> **Task description**:
Pictures aside, repeat every entry exactly.

> **Listed records**:
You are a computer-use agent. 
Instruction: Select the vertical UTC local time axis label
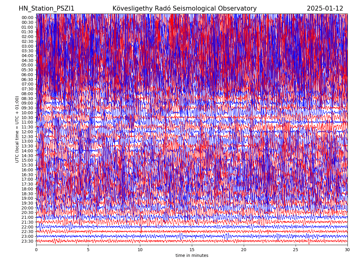tap(17, 129)
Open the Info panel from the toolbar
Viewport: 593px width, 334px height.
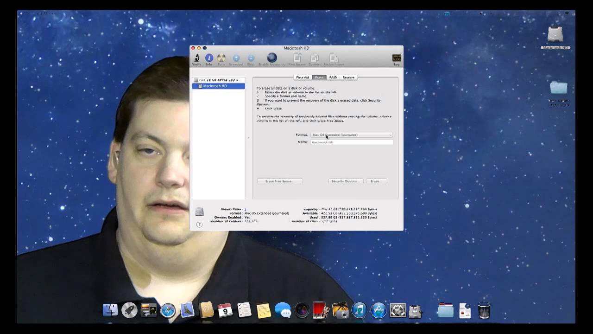[209, 58]
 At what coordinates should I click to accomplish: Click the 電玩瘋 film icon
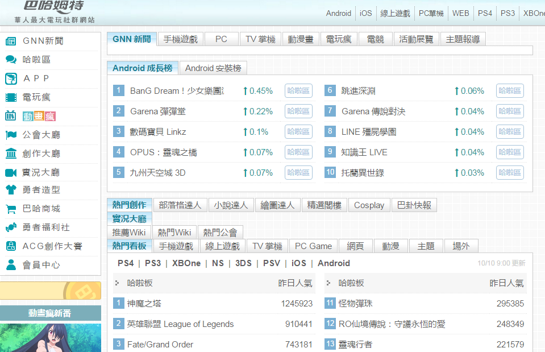[x=11, y=97]
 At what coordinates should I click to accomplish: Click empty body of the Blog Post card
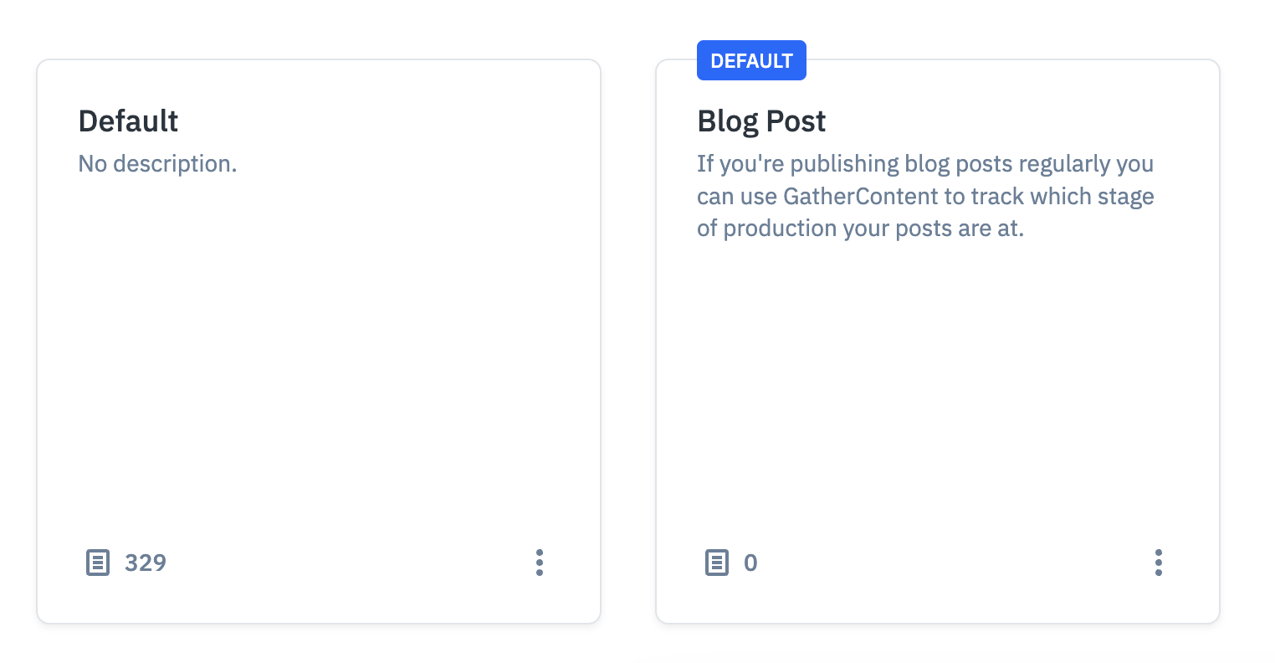[x=937, y=377]
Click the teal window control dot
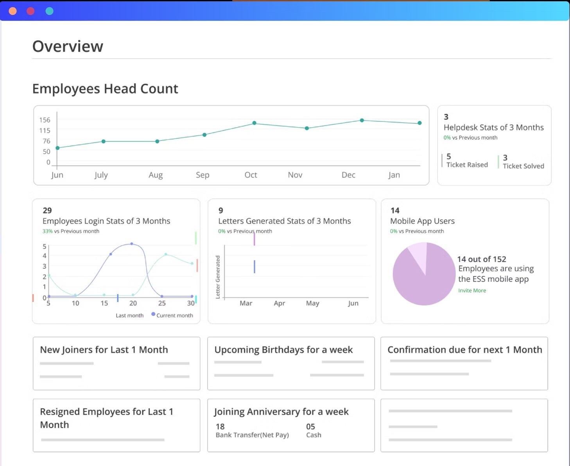This screenshot has height=466, width=570. coord(49,11)
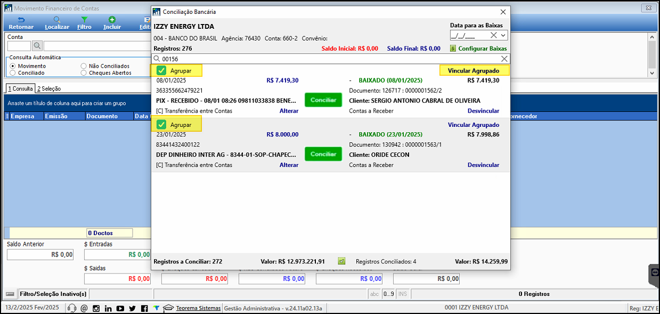Click the Retornar toolbar icon

tap(21, 20)
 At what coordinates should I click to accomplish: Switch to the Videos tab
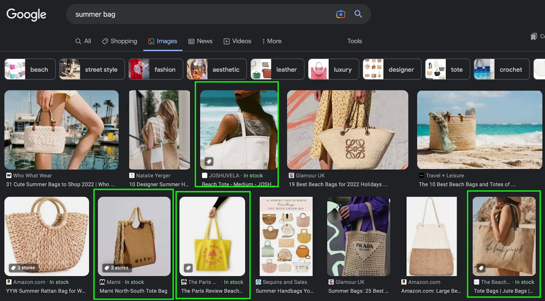click(237, 41)
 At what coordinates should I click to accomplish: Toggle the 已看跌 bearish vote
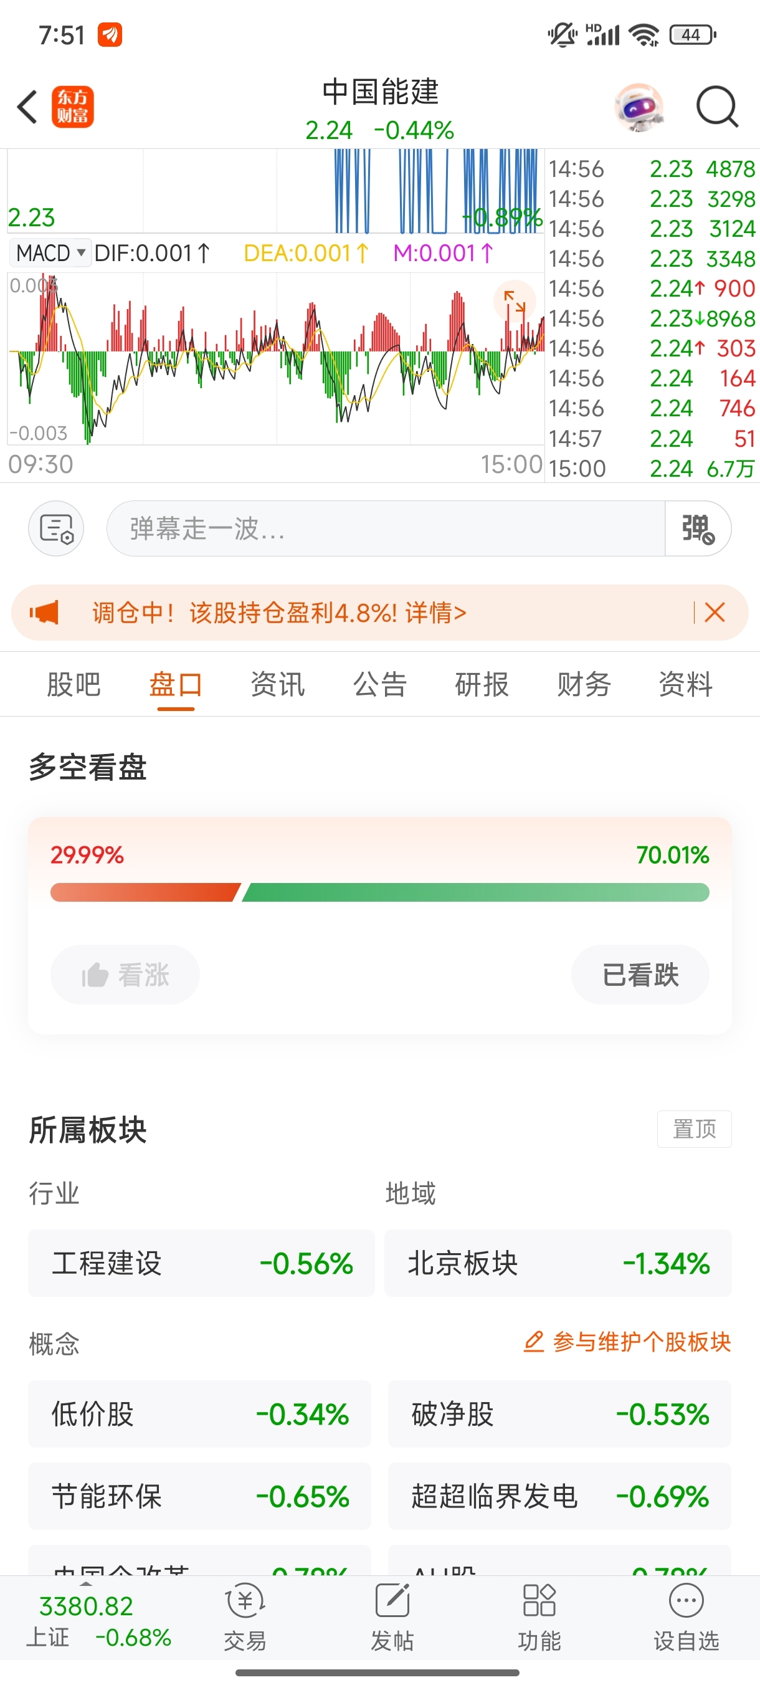pos(640,974)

> **Response for this exercise**:
You are a computer-use agent. 
Instruction: Select the vertical UTC local time axis label
tap(17, 129)
Open the Info panel from the toolbar
Viewport: 593px width, 334px height.
[209, 58]
 At what coordinates should I click to accomplish: Click the 電玩瘋 film icon
[x=11, y=97]
 At what coordinates should I click to accomplish: Click empty body of the Blog Post card
[x=937, y=377]
Click the teal window control dot
This screenshot has height=466, width=570. coord(49,11)
Click the Retornar toolbar icon

tap(21, 20)
 At what coordinates should I click to accomplish: Switch to the Videos tab
click(237, 41)
 At what coordinates should I click to accomplish: Toggle the 已看跌 bearish vote
pos(640,974)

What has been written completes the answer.